## KURZE ÜBUNG 1
Nenne alle Personen, die im Interview mit Seong-Jin Cho namentlich erwähnt werden.
## KURZE ÜBUNG 2
Schreib bitte das Interview mit Seong-Jin Cho nach der letzten Frage weiter.

## VORLIEGENDER TEXT
·····
Seong-Jin Cho: Schon als Kind waren diese Balladen meine Lieblingsstücke von Chopin. Ich habe damals die Aufnahmen mit Krystian Zimerman angehört und wollte sie unbedingt selbst einmal spielen und aufnehmen. Deshalb habe ich mich natürlich sehr darüber gefreut, diese Stücke jetzt selbst aufnehmen zu können. Das ist eine große Ehre für mich.
BR-KLASSIK: Für die Balladen muss man auch technisch traumwandlerisch sicher sein. Chopin kann aber durchaus leicht in die Ecke "Kuschel-Klassik" abrutschen, mit viel Pedal gespielt zum Beispiel. Wie loten sie das Gefühlsspektrum seiner Musik aus?
Seong-Jin Cho: Für mich hat Chopins Musik sehr viele unterschiedliche Facetten. Sie ist zum einen sehr dramatisch, zugleich aber auch sehnsuchtsvoll. An manchen Stellen ist sie zwar sehr weich und zart, aber man sollte nicht nur diese Seite von Chopin zeigen. Da sind auch die anderen Aspekte. Die Ballade Nr. 2 zum Beispiel enthält sehr viel Brutalität. Der Anfang des Stückes ist sehr weich und fein, doch dann wird es auf einmal sehr heftig. Chopins Musik verfügt über eine enorme emotionale Bandbreite, man kann sie nicht einfach nur mit einem Wort beschreiben.
Natürlich braucht man als Musiker sehr viel Mut zum Risiko.
BR-KLASSIK: Musiker werden zu wollen, hat auch immer etwas mit Risikobereitschaft zu tun. Die Konkurrenz ist groß - entsprechend groß muss die Begabung, entsprechend stark müssen die Nerven sein. Hat Sie Ihre Entscheidung für diesen Beruf Mut gekostet oder war dieser Weg, den Sie jetzt eingeschlagen haben, für Sie ganz selbstverständlich?
·····
## EINTRÄGE

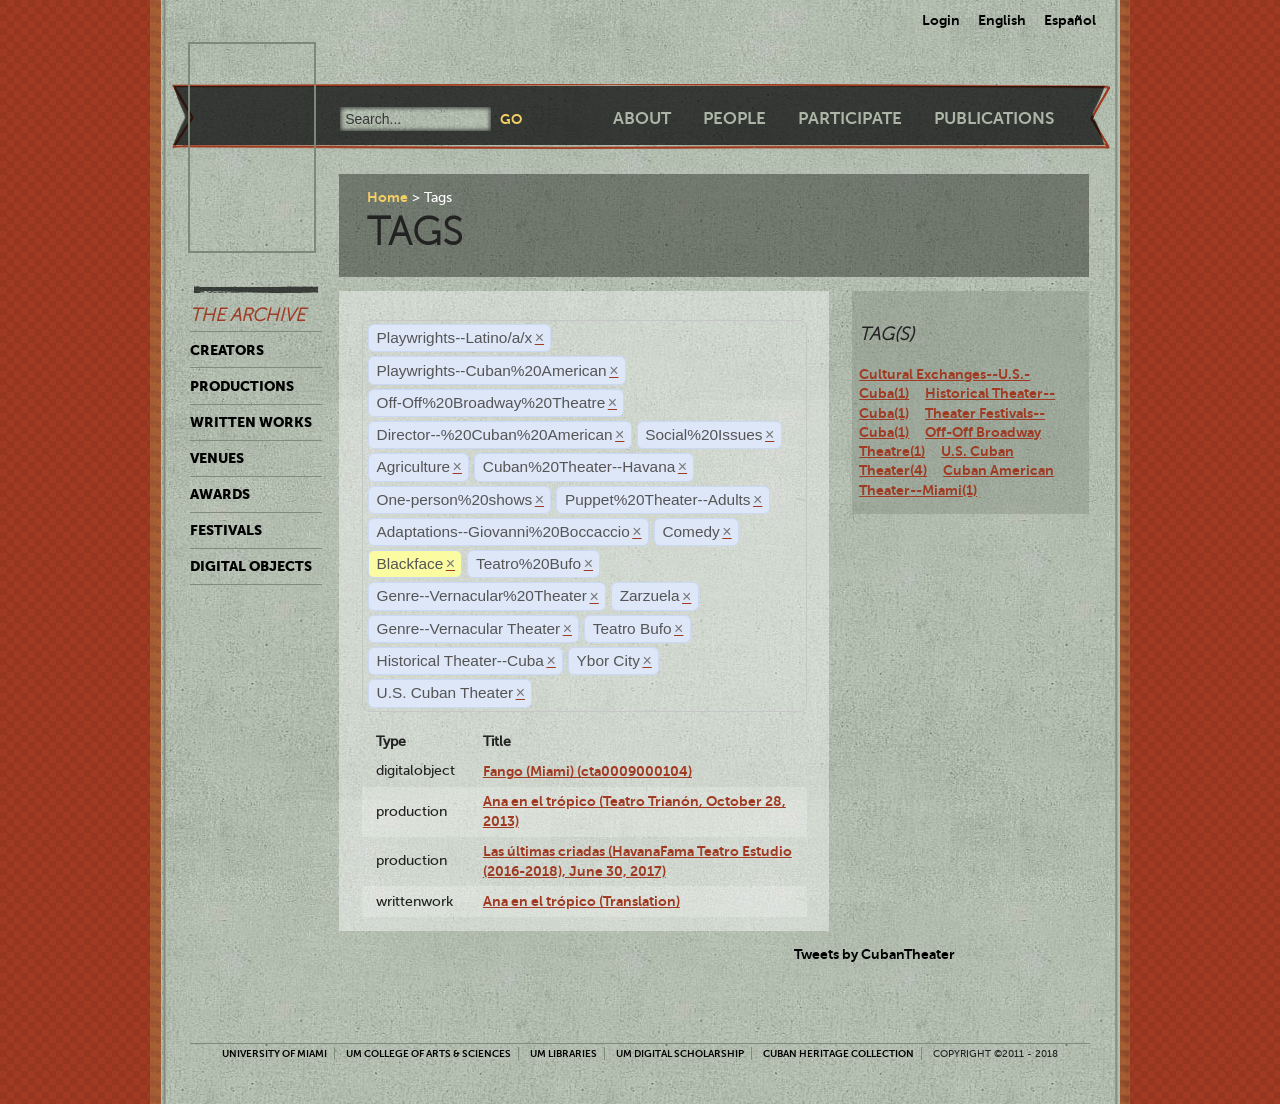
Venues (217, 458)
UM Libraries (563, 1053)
·····
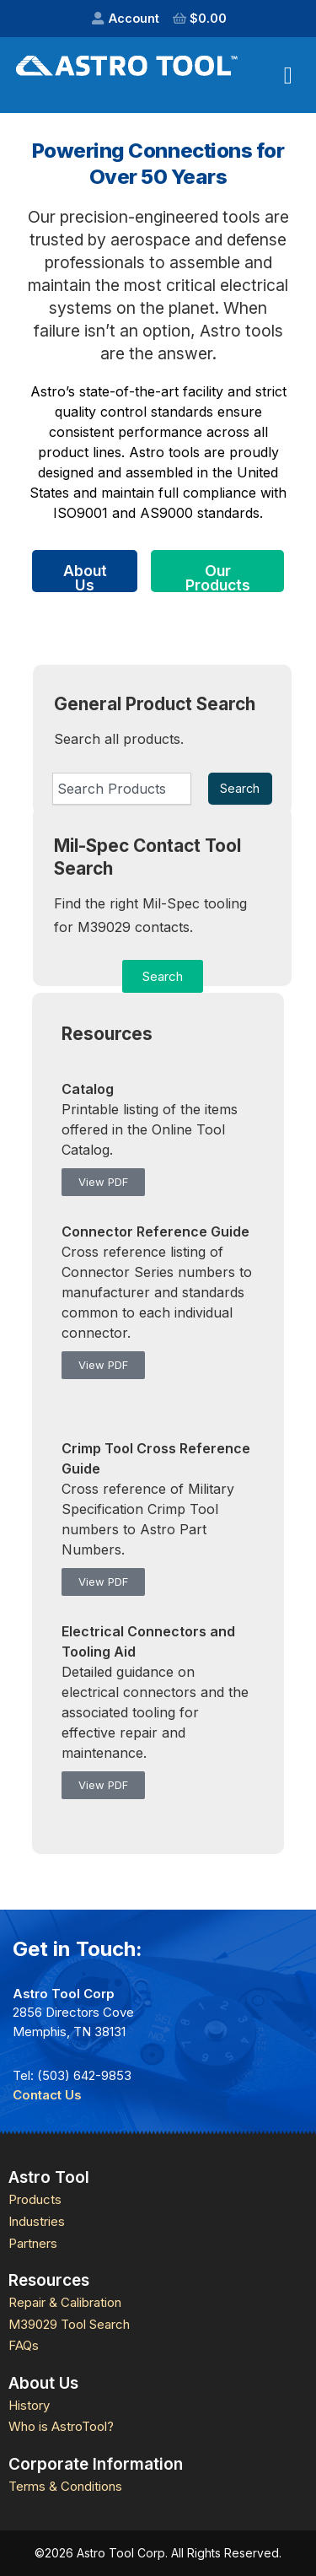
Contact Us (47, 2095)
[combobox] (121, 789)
·····
## ERGEBNIS DER AUFGABE 1
Seong-Jin Cho, Chopin, Krystian Zimerman

## ERGEBNIS DER AUFGABE 2
Seong-Jin Cho: Ja, der Beruf des Musikers ist tatsächlich sehr hart und sehr riskant. Man weiß nie, ob man Karriere machen und Erfolg haben wird. Ich habe mit dem Klavierspielen angefangen, weil es mir wirklich Spaß macht - und weil ich die Musik liebe. Ich konzentriere mich einfach nur auf mein Spiel und versuche, immer besser zu werden. Aber natürlich braucht man als Musiker sehr viel Mut zum Risiko. Das ist essentiell.
BR-KLASSIK: Sie sagen, Sie wollen besser und besser werden. Was bedeutet denn das - besser? Bezieht sich das auf die Technik oder auf ihren eigenen Bezug zur Musik?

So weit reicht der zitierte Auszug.